▸ TEXT BLOCK:
This study makes the following contributions: (1) This method makes use of Deep Learning and Transfer Learning. Moreover, DNN autonomously extracts features from unprocessed vibration data in wireless charger manufacturing, which provides excellent flexibility without the need to manually convert and extract features; (2) MTL is used to prepare the source domain data to initialise the target domain model and give it a solid foundation; (3) A linear combination of Gaussian kernels of WV is used to create the MMD to better assess the differences between the source domain and the target domain; (4) Compare the case studies with Deep Learning without transfer and the existing traditional transfer learning. The effectiveness of the method was verified using actual measurement data. The training time is 19 s, and the accuracy exceeds 94.5%. The explanation results show that the proposed DTLCL method can be more accurate and solid than the current combination of integrated combinations and single models without transfer or transfer in identifying small errors.

The rest of this paper is structured as follows. Section 2 introduces the basic theory of DL and TL. Section 3 explains the framework for deriving the DTLCL method. Section 4 explains the experiment and analyses the experimental results. Section 5 concludes and discusses limitations, possible applications and difficulties.

2. Basic Theory

In this section, certain TL and DL-related notations are introduced to explicitly express the problem to be solved.

2.1. CNN and LSTM

CNN has excelled in many areas because it can learn from older agents through multiple layers. A CNN consists of input, output and several hidden layers. In the hidden layer, there are convolutional layers, pooling layers and fully linked layers [31]. First, convolution is performed by inputting a one-dimensional or two-dimensional input and a convolution kernel. Second, after convolution, a non-linear activation function is added. Third, to reduce the size of the output feature map, pooling is usually performed. Fourth, after a series of iterations of convolution and subsampling, fully connected layers are used for classification. Finally, a softmax function is performed. Furthermore, backpropagation is used to optimise the parameters of the CNN by minimising the classification loss.

In a sense, the recurrent neural network (RNN) is the most detailed model [32]. RNNs can only address problems with short-term dependence. A unique RNN that can handle both short-term and long-term dependence problems is the LSTM, as time-series data, signals from smart manufacturing make the LSTM a promising tool for micro-fault diagnosis.

2.2. MMD-Based TL

To solve the problem of micro-error diagnosis for unlabelled data or data with few labels, transfer learning is introduced as follows. Normally, the data from the source and target domains do not come from the same distributions. Kernel MMD is a non-parametric measure of distribution discrepancy. To measure distribution discrepancy more effectively, most studies have used kernel MMD [33]. The formulation of MMD can be defined as follows:

$$D\left(S,T\right)=\frac{1}{{Ns}^2}{\sum }_{i,j=1}^{Ns}k\left(S_{i,}{S}_j\right)-\frac{2}{NsNt}{\sum }_{i,j=1}^{Ns,Nt}k\left(S_{i,}{T}_j\right)+\frac{1}{{Nt}^2}{\sum }_{i,j=1}^{Nt}k\left(T_{i,}{T}_j\right)$$

(1)

▸ EXERCISE DESCRIPTION: Retype the text on micro-fault diagnosis, beginning at the words "The rest of" and stopping after "applications and difficulties.". The entries play no part in this work.

▸ EXTRACTED INFORMATION:
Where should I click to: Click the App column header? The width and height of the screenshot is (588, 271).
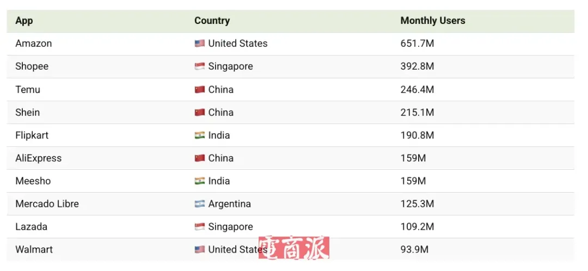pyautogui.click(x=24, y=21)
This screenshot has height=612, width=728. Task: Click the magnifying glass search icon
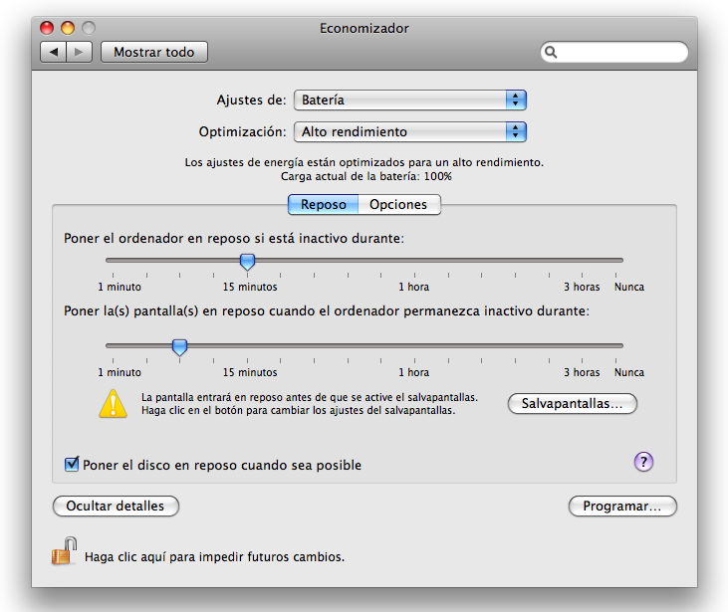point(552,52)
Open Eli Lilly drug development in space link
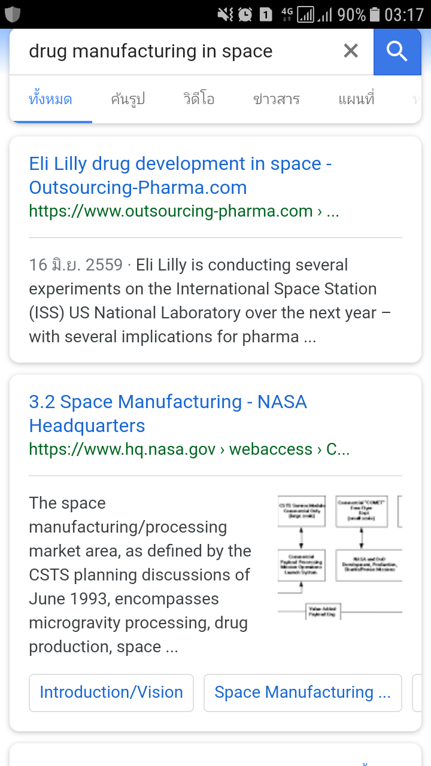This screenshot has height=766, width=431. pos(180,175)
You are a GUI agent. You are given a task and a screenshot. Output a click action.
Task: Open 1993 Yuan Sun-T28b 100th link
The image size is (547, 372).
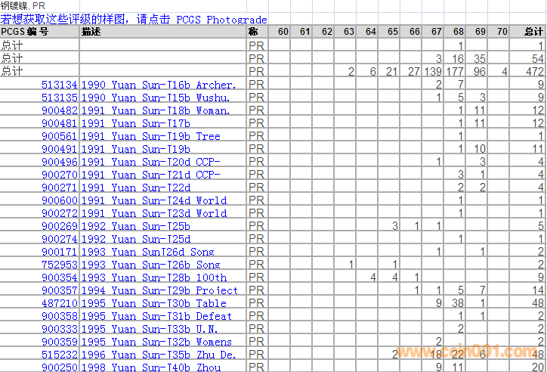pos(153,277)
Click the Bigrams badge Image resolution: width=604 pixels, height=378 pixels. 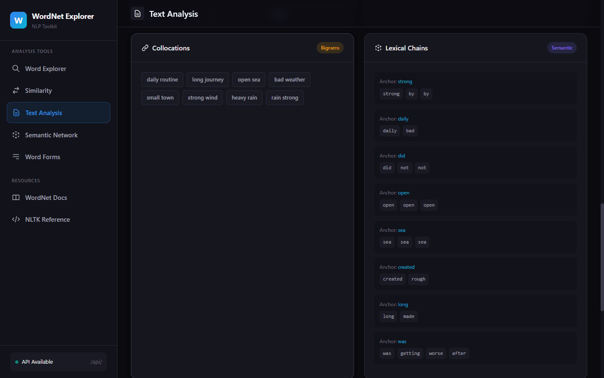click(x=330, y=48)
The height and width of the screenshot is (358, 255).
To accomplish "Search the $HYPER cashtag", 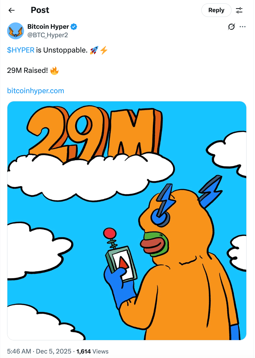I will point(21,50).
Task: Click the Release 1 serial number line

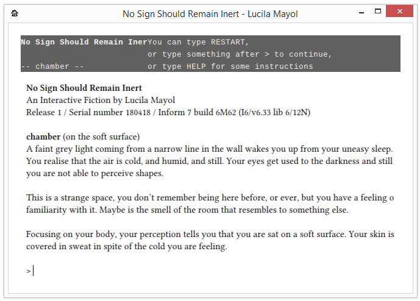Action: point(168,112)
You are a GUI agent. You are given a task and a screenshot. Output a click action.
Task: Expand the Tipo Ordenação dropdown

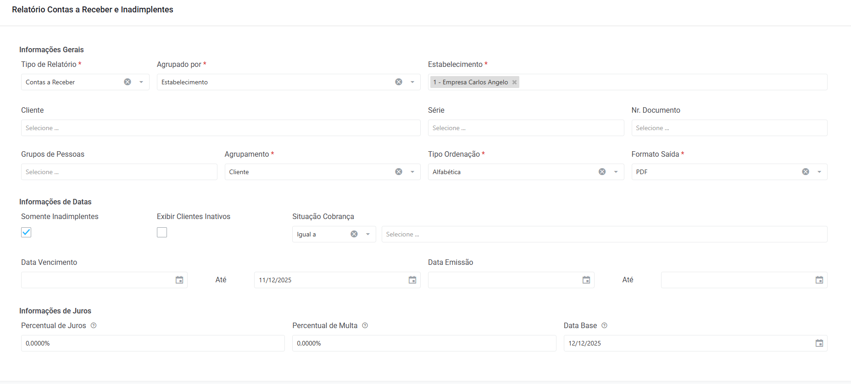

▸ WRITTEN SOLUTION:
The rest of this paper is structured as follows. Section 2 introduces the basic theory of DL and TL. Section 3 explains the framework for deriving the DTLCL method. Section 4 explains the experiment and analyses the experimental results. Section 5 concludes and discusses limitations, possible applications and difficulties.